> THE DATA:
☆ ☆ ☆ ☆ ☆

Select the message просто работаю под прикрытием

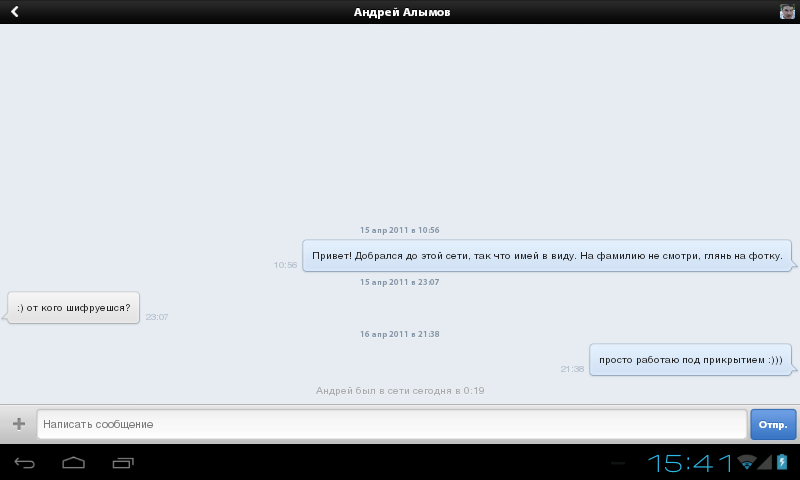point(690,359)
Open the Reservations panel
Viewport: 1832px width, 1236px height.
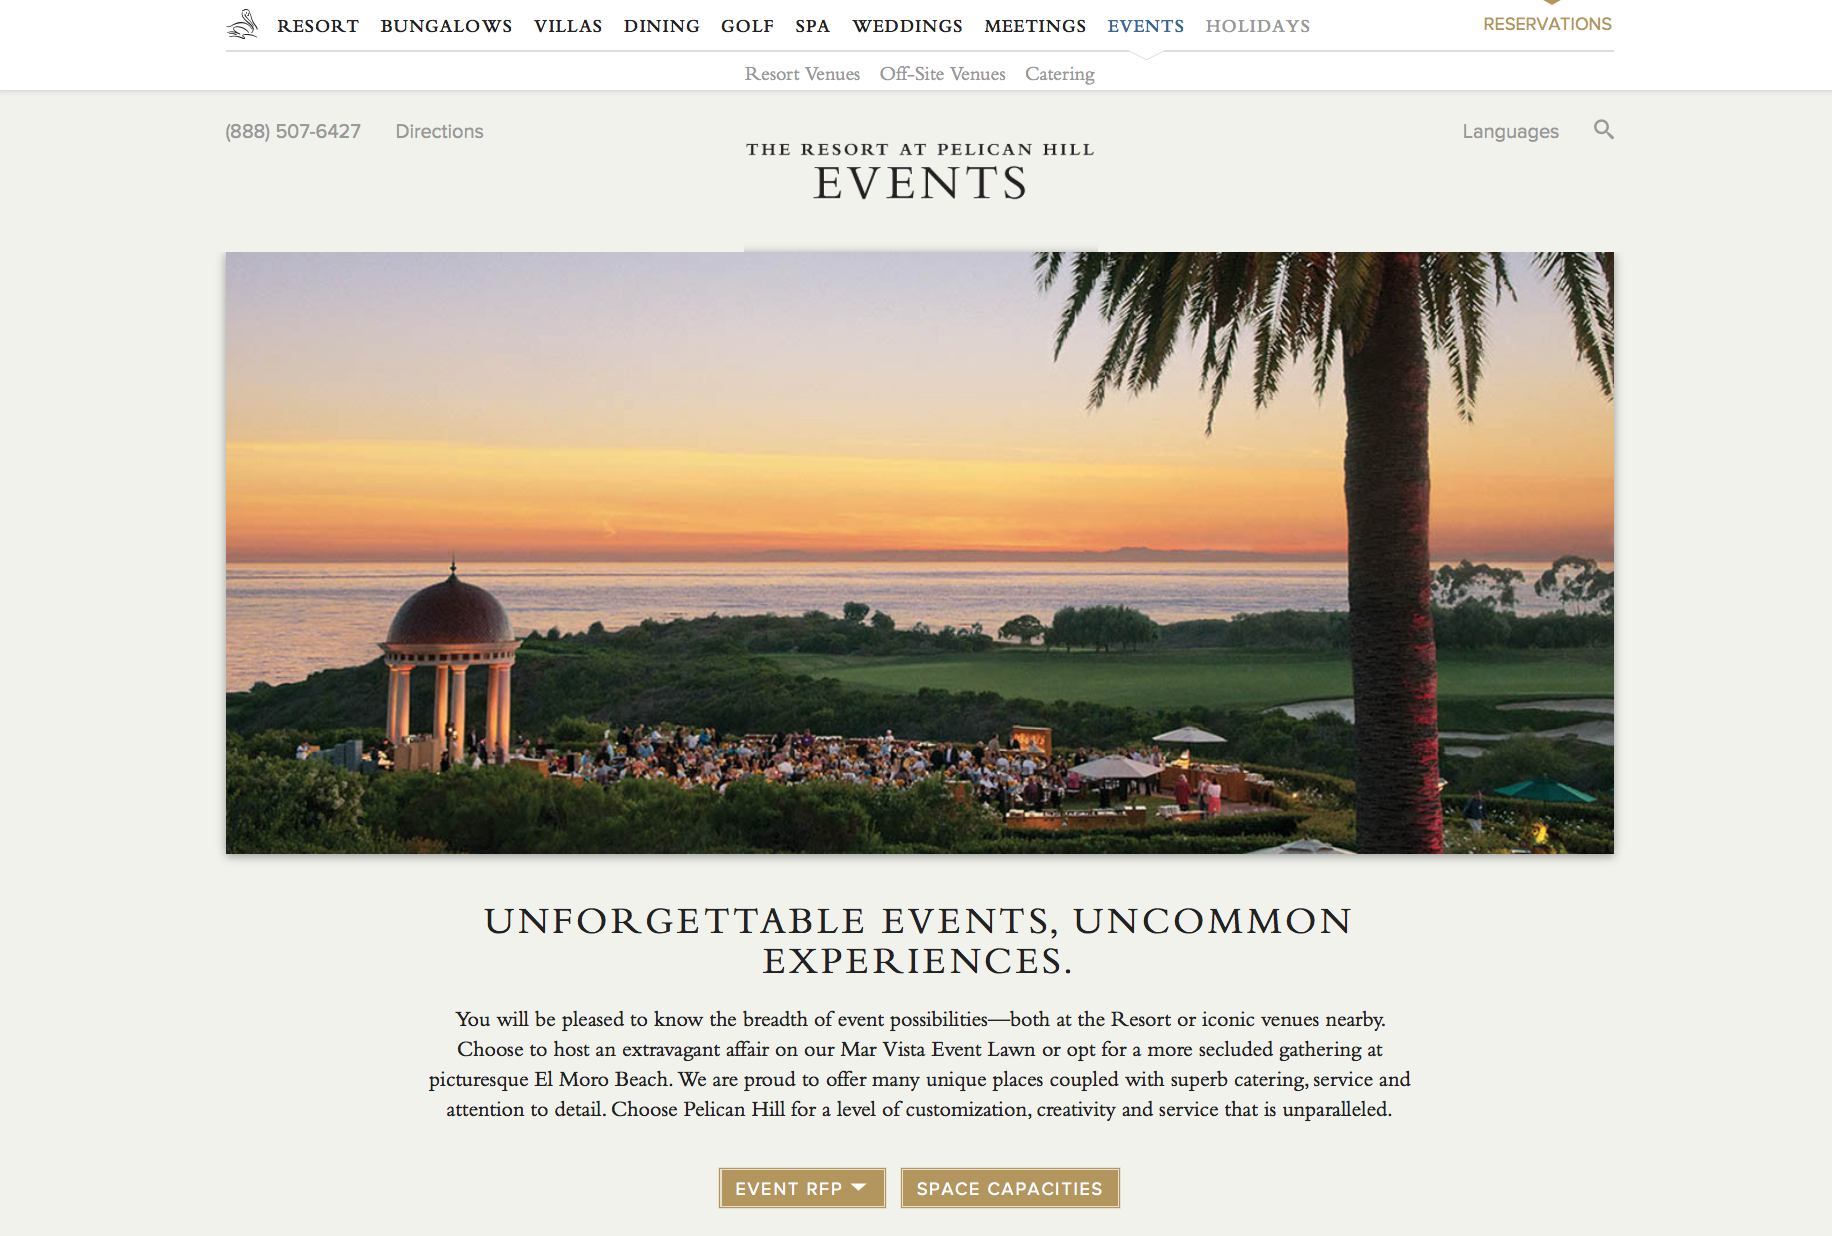[1547, 24]
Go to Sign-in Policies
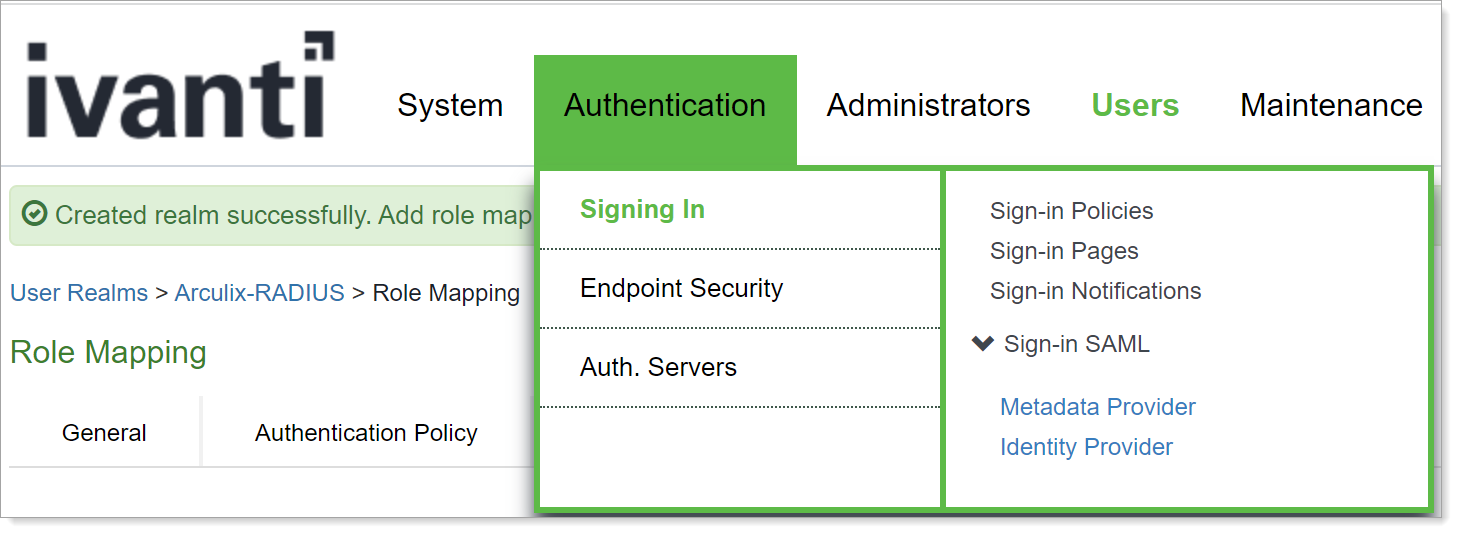 1071,211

☆ ☆ ☆ ☆ ☆

> YOUR TASK:
Each entry above must be set down word for word; none of its pictures belong in the copy.

> TASK ANSWER:
Select the message просто работаю под прикрытием

point(690,359)
Open the Reservations panel
Viewport: 1832px width, 1236px height.
[1547, 24]
Go to Sign-in Policies
 1071,211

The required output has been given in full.